Scratch 2.0 was implemented using Flash, a proprietary media manager from Adobe. They did that because at the time the standard HTML/Javascript platform for web sites didn't allow access to the microphone or camera, and they considered those things essential. We all knew that sooner or later HTML5 would support the microphone and camera, but it wasn't expected any time soon, and the Scratch Team couldn't wait for it. (We, on the other hand, were resolved to do things the official right way, and back then Jens hadn't caught the media computation fever, so we used HTML5 Canvas and JS.)

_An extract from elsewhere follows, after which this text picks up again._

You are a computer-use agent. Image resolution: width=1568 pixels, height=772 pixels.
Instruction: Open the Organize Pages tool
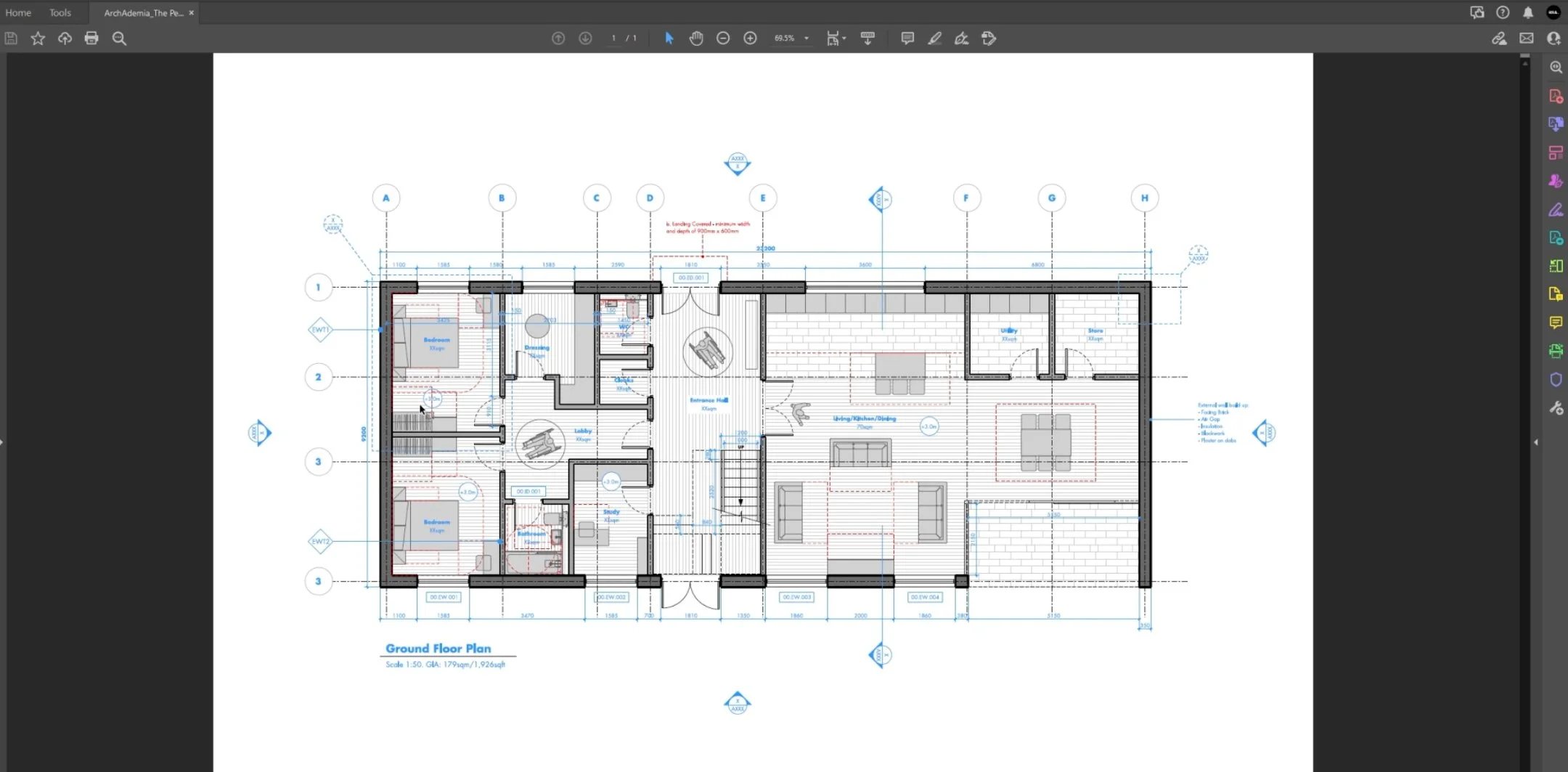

But we all knew that Flash was only a temporary solution. It turned out to be a security hole (not so much for Scratch, which really has nothing much to secure, but for people out in the Real World, such as banks), and it was already determined that browsers would stop supporting it eventually. Adobe even provided a tool to convert your Flash-based pages to Canvas, but it wasn't up to something as complicated as Scratch.

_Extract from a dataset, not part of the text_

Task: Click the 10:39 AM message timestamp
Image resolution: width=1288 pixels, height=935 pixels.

And so they had to write Scratch 3.0 that would use only HTML5/JS. But that's a huge effort -- it took even Jens a long time to implement Snap!. So the Scratch Team decided, correctly, that the whole thing would be a lot easier if they started with Blockly. It was still a big effort, starting with redesigning block shapes in a way that mostly looked like Scratch but fit in with the Blockly representation of widgets. The Blockly team at Google were really happy to have Scratch as a client, because that sealed their importance in block circles, so they helped. (What they should have done is just start with our code, which is more Scratchish than Blockly is! But they didn't. I guess at the time they had to make a decision it wasn't yet clear that Snap! was going to last as a platform.)
It's really the same question as why they had to make Scratch 2.0 when they already had Scratch 1.4, It's because Smalltalk, their implementation language, wasn't being supported forever, and their code was full of bubblegum and baling wire. (Same as BYOB, which was a fork of Scratch.)
This phenomenon is called "software rot." It means that your code is fine, but it requires someone else's code and that dies, or it doesn't die but it has incompatible changes, so you have to start over.
Um, there are a few Squeak-based things, I think, but nothing else quite like it. Smalltalk, its underlying language, is well known, and started the whole trend of object oriented programming.
Messages in Smalltalk are sent to some specific object. BROADCAST in Scratch goes to all objects, and the same was true in Snap! until just recently when we added the arrowhead at the end, and when you click it, the block turns into BROADCAST (message) TO (sprite). That's like a Smalltalk message.